そのため、エストロゲンの減少はADHD症状を悪化すると考えられています。
産後
産後も同様にエストロゲンの低下が関与しているとされています。
思春期
思春期ではホルモンの変動が大きくなる時期で、これらの脳への影響がADHD症状の悪化に関与しているとされています。
また、思春期という繊細な時期が、症状に関与している可能性が示唆されています。
月経周期
月経周期との関連では、ADHD治療薬の内服している、していないに関わらず、黄体期に最もADHD症状の悪化が認められました(図2)。
図2 女性の月経周期におけるADHD症状の悪化

黄体期はエストロゲンが減少するために、女性のADHD症状が悪化すると考えられます。
黄体期にADHD治療薬を増薬することで、改善が得られたとの報告もあります3)。
女性のADHD当事者では、ホルモンバランスによる症状悪化に注意した、治療と経過観察が必要といえます。
また、ADHDの女性は、PMDDの併存率が高いことも報告されています4)、(図3)。
図3 ADHDと非ADHDにおけるPMDDの併存率

そのため、ADHDの症状悪化のみならず、併存する他のホルモンバランスに影響を受ける疾患にも注意を払う必要があります。
文献
- 1) Osianlis E, et al.: ADHD in females: Survey findings on symptoms across hormonal life stages. J Psychiatr Res, 193:208-215, 2025.
- 2) Kooij JJS, et al.: Research advances and future directions in female ADHD: the lifelong interplay of hormonal fluctuations with mood, cognition, and disease. Front Glob Womens Health, 6:1613628, 2025.

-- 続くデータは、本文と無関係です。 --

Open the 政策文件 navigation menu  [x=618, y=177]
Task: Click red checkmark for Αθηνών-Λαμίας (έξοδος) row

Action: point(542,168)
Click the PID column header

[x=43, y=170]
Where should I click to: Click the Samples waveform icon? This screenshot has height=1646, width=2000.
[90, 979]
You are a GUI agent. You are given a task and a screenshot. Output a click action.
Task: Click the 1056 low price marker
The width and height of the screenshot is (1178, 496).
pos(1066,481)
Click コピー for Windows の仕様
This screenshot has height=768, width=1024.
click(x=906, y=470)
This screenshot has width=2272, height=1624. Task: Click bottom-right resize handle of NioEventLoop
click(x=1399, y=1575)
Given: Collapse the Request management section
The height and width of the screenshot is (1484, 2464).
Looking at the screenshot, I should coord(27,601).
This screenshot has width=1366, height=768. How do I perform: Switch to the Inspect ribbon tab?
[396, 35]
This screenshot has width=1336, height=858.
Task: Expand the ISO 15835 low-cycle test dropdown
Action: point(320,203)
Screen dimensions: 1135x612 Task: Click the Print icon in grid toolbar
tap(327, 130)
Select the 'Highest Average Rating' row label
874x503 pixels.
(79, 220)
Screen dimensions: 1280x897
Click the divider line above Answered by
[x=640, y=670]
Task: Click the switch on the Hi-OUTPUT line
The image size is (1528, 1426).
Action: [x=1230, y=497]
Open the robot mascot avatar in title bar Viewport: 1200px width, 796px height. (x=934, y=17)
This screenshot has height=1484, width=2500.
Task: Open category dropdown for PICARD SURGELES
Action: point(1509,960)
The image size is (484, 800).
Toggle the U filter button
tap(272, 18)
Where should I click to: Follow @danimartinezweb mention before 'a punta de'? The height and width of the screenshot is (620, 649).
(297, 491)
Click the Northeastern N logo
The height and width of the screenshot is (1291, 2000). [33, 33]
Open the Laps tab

- 3) de Jong M, et al.: Female-specific pharmacotherapy in ADHD: premenstrual adjustment of psychostimulant dosage. Front Psychiatry, 14:1306194, 2023.
- 4) Broughton T, et al.: Increased risk of provisional premenstrual dysphoric disorder (PMDD) among females with attention-deficit hyperactivity disorder (ADHD): cross-sectional survey study. Br J Psychiatry, 226: 410-417, 2025.